[WHAT IS NEEDED] Output the lines of the records below exactly, beginning at their first line and ending at the line with "You are a GUI"; include no pictures.

[Stored entries]
-- Opening Marker --
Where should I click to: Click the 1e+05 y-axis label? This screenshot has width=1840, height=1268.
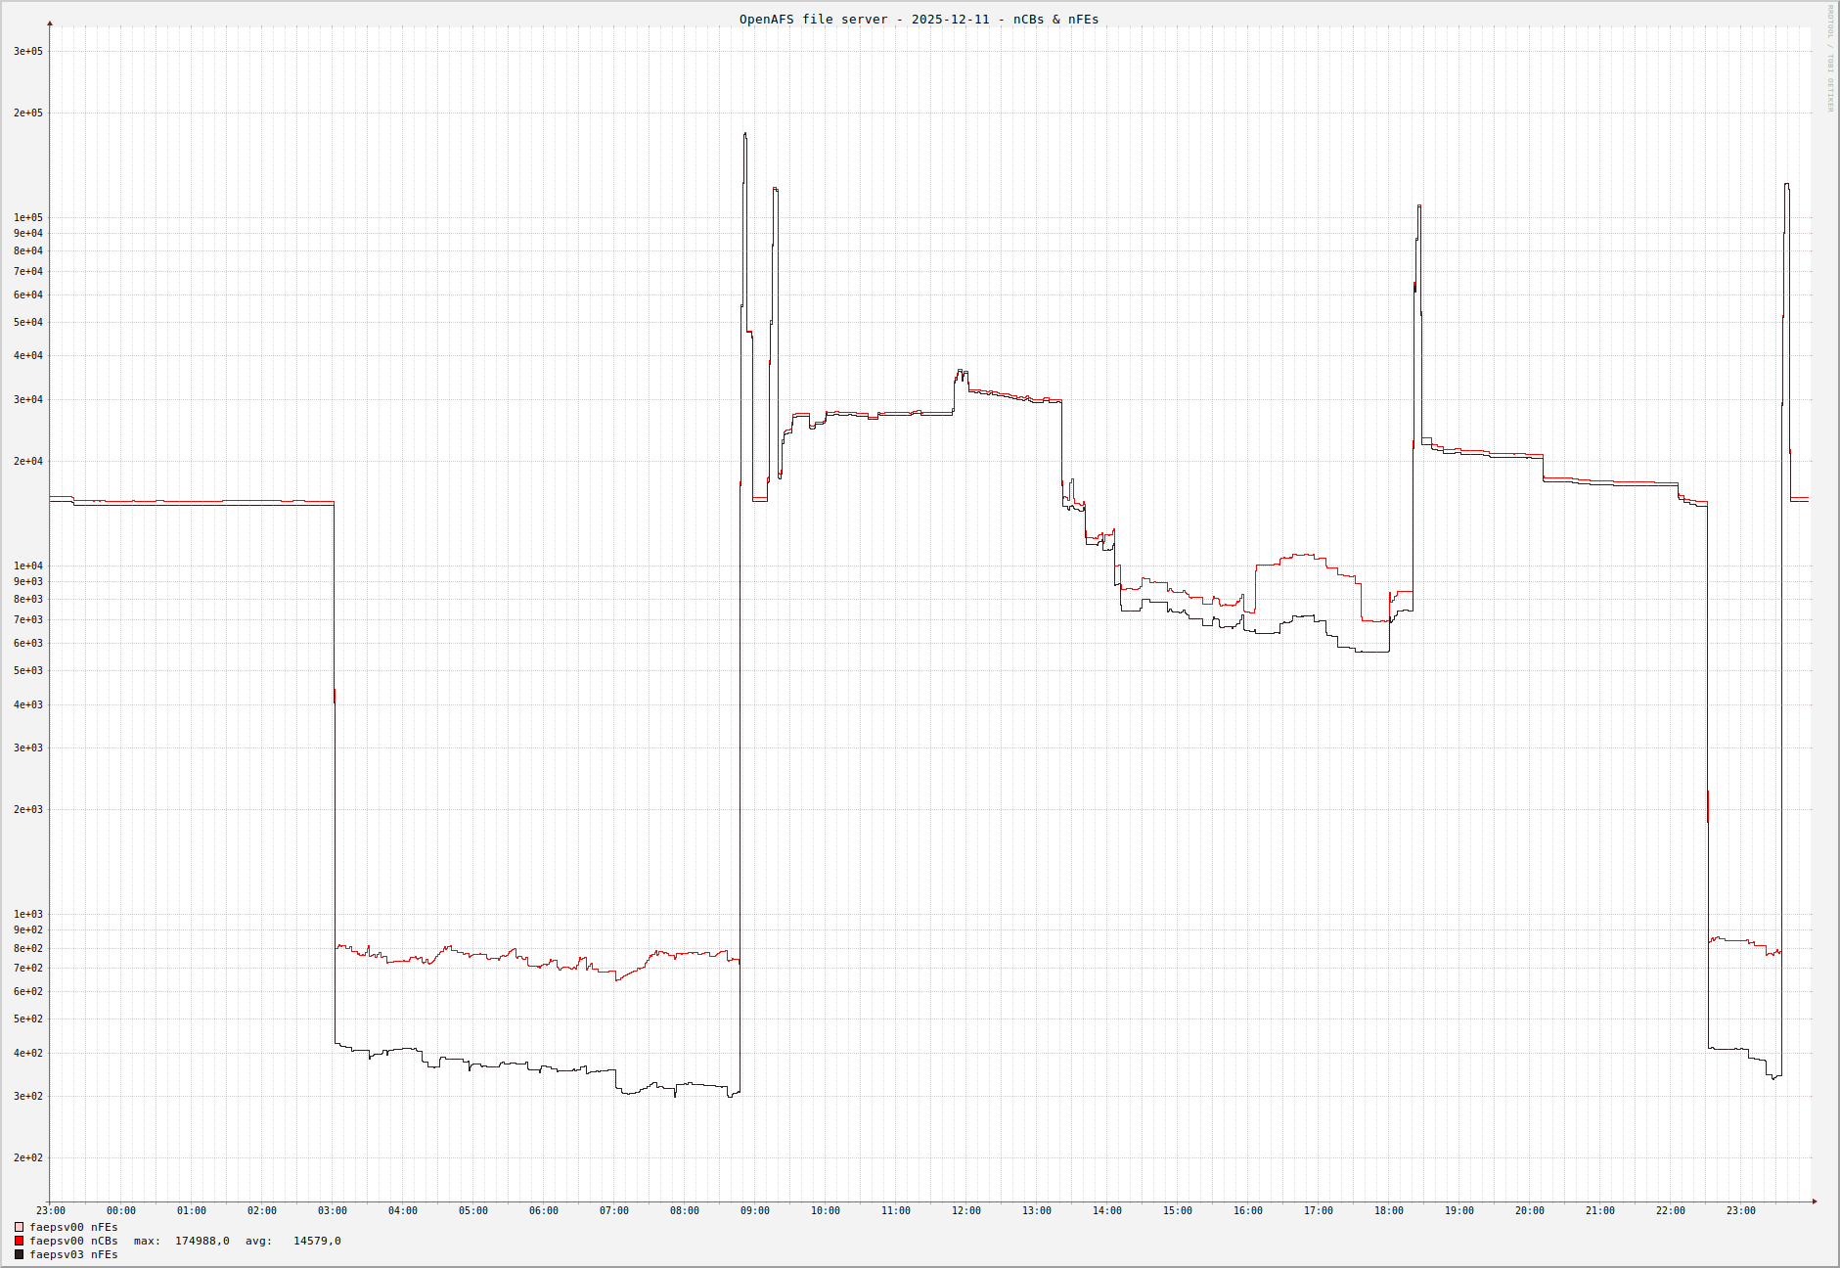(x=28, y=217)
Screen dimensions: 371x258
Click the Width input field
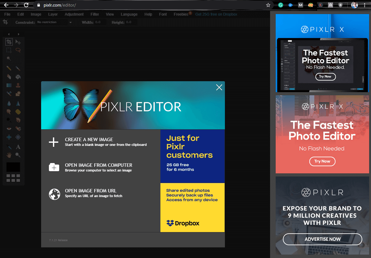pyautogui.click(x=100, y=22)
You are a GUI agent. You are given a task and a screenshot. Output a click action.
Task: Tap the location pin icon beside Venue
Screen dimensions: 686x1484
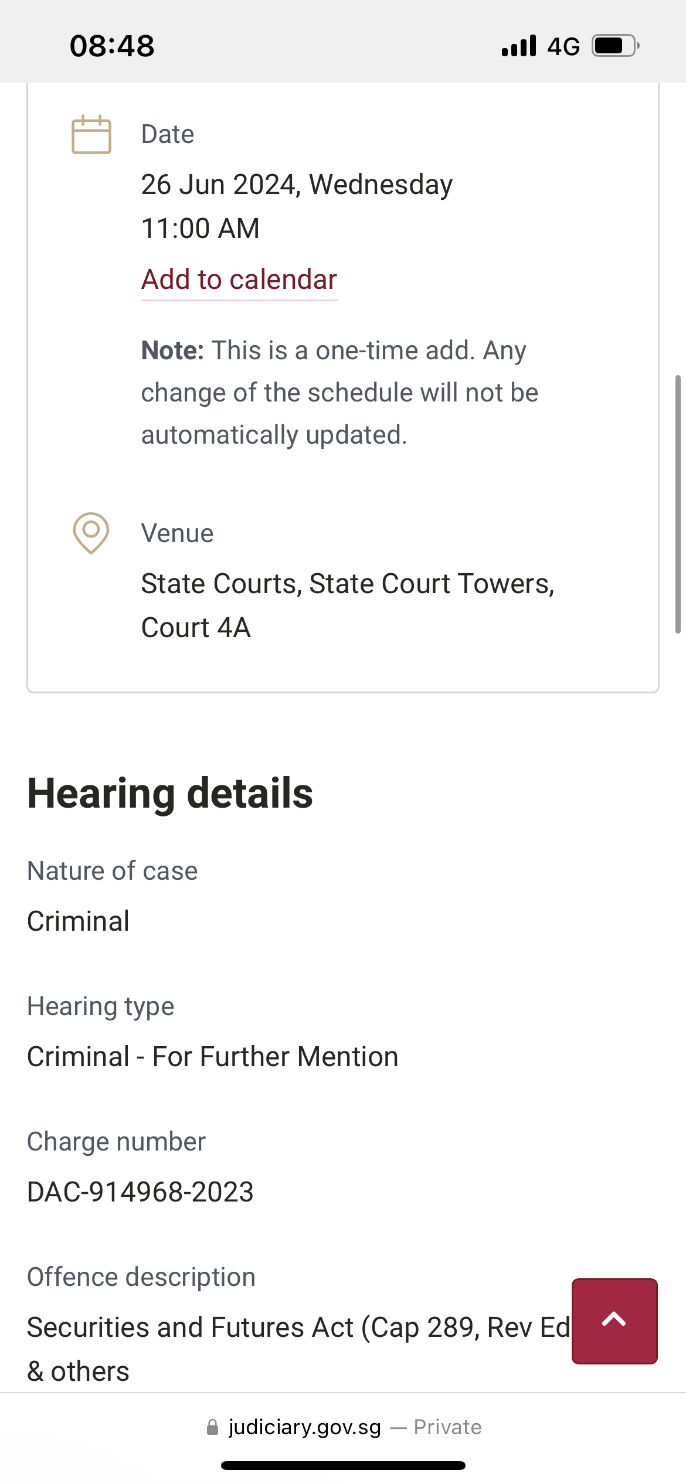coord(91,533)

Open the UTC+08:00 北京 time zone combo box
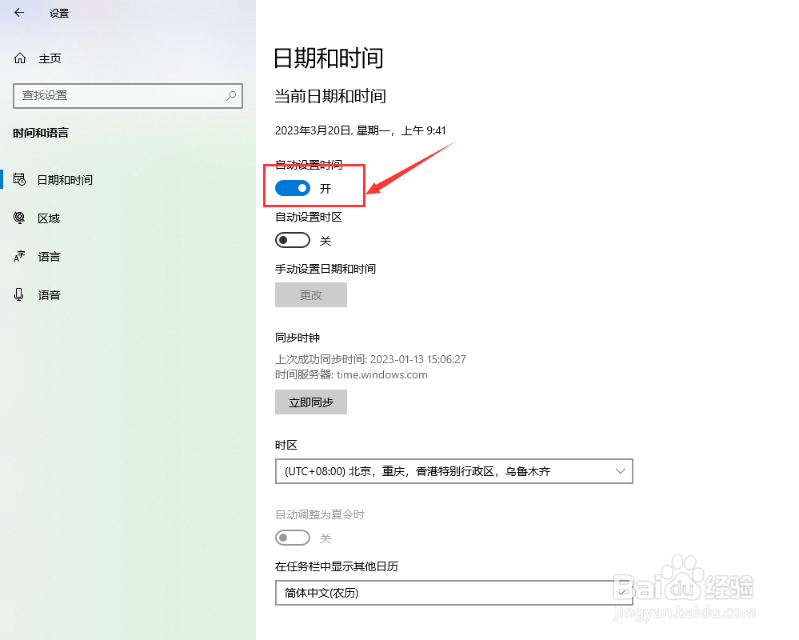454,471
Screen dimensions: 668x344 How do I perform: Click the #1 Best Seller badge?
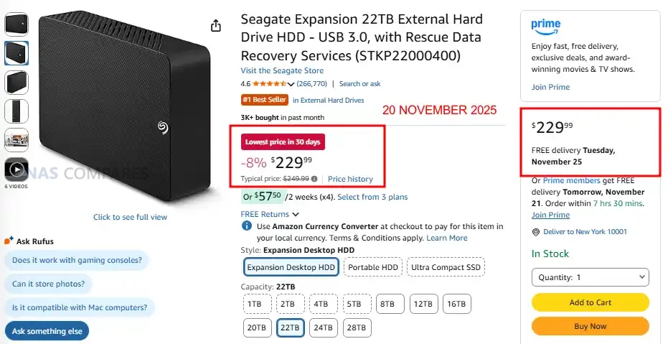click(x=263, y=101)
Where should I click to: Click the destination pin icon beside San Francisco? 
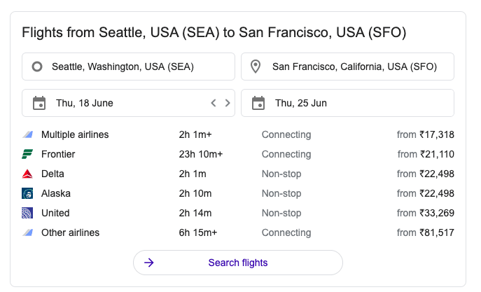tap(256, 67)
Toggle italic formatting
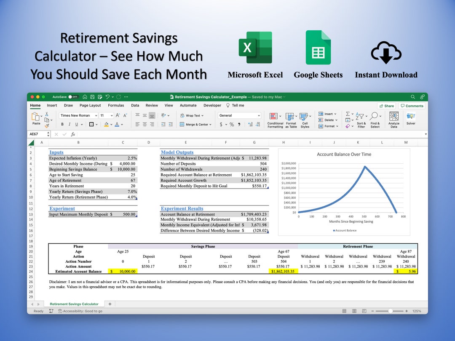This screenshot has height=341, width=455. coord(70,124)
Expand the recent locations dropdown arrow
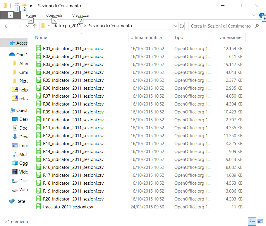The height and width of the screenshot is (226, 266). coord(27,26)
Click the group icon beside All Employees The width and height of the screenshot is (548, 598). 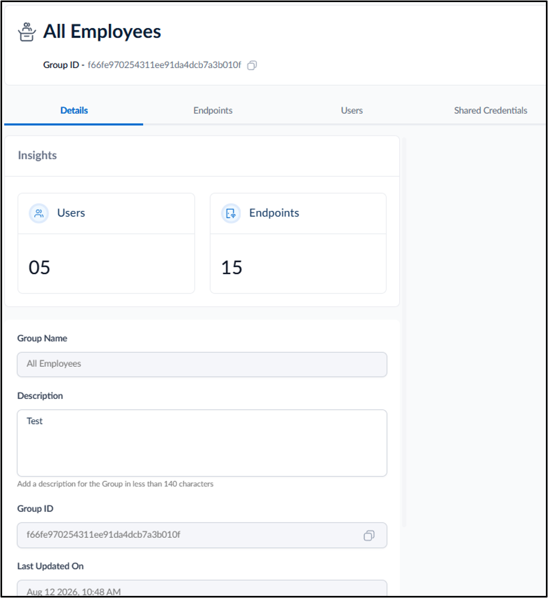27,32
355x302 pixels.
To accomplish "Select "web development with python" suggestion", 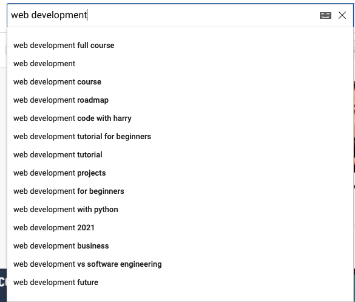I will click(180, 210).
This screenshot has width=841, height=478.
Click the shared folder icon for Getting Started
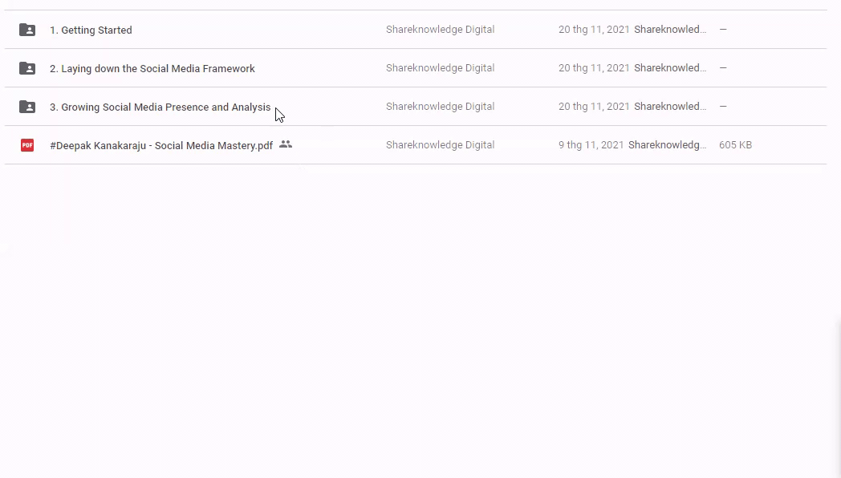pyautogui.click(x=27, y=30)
-- Closing Marker --
[TASK OUTPUT]
Where should I click to: Click the 1e+05 y-axis label? This screenshot has width=1840, height=1268.
(x=28, y=217)
Screen dimensions: 371x258
Click the Width input field
pyautogui.click(x=100, y=22)
You are a GUI agent. You are given a task and a screenshot. Output a click action.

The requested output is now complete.